Aim
Could you rewrite all the entries below with "dimension label" changed to "measurement label", keeping everything else the same and leaving out the pictures?

Recorded data
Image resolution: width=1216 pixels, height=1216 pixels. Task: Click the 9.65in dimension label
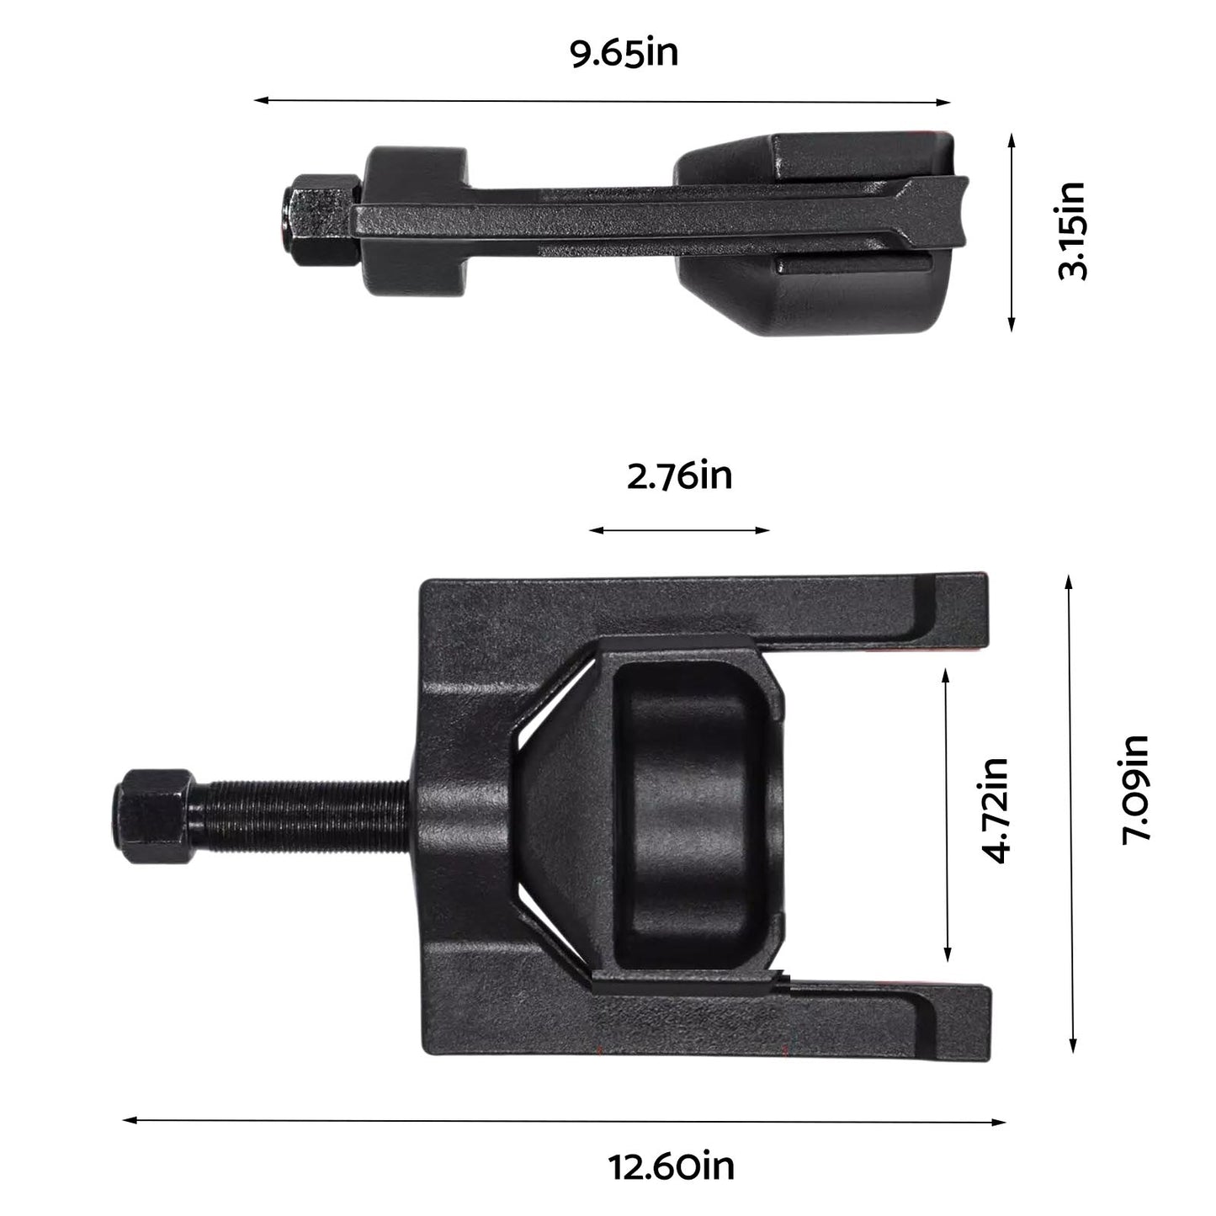pyautogui.click(x=624, y=54)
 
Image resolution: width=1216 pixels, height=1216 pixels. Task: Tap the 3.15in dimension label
pyautogui.click(x=1071, y=231)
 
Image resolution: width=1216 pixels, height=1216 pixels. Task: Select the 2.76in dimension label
pyautogui.click(x=679, y=476)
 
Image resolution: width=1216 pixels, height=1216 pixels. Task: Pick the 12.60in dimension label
pyautogui.click(x=672, y=1166)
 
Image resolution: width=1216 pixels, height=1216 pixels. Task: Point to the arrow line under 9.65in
pyautogui.click(x=602, y=101)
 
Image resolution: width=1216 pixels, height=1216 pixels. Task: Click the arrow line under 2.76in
pyautogui.click(x=679, y=530)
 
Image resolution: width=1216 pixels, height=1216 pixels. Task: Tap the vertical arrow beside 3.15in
pyautogui.click(x=1012, y=231)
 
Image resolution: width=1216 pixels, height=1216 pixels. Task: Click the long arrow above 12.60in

Solution to this problem
Image resolution: width=1216 pixels, height=1216 pixels. Task: Click the 9.65in measurement label
pyautogui.click(x=624, y=54)
 
Image resolution: width=1216 pixels, height=1216 pixels. Task: Tap the 3.15in measurement label
pyautogui.click(x=1071, y=231)
 
Image resolution: width=1216 pixels, height=1216 pixels. Task: Select the 2.76in measurement label
pyautogui.click(x=679, y=476)
 
Image resolution: width=1216 pixels, height=1216 pixels. Task: Pick the 12.60in measurement label
pyautogui.click(x=672, y=1166)
 
Image resolution: width=1216 pixels, height=1216 pixels. Task: Point to the arrow line under 9.65in
pyautogui.click(x=602, y=101)
 
Image resolution: width=1216 pixels, height=1216 pixels. Task: Click the arrow line under 2.76in
pyautogui.click(x=679, y=530)
 
Image resolution: width=1216 pixels, height=1216 pixels. Task: Tap the vertical arrow beside 3.15in
pyautogui.click(x=1012, y=231)
 
Image resolution: width=1216 pixels, height=1216 pixels. Task: Click the long arrow above 12.60in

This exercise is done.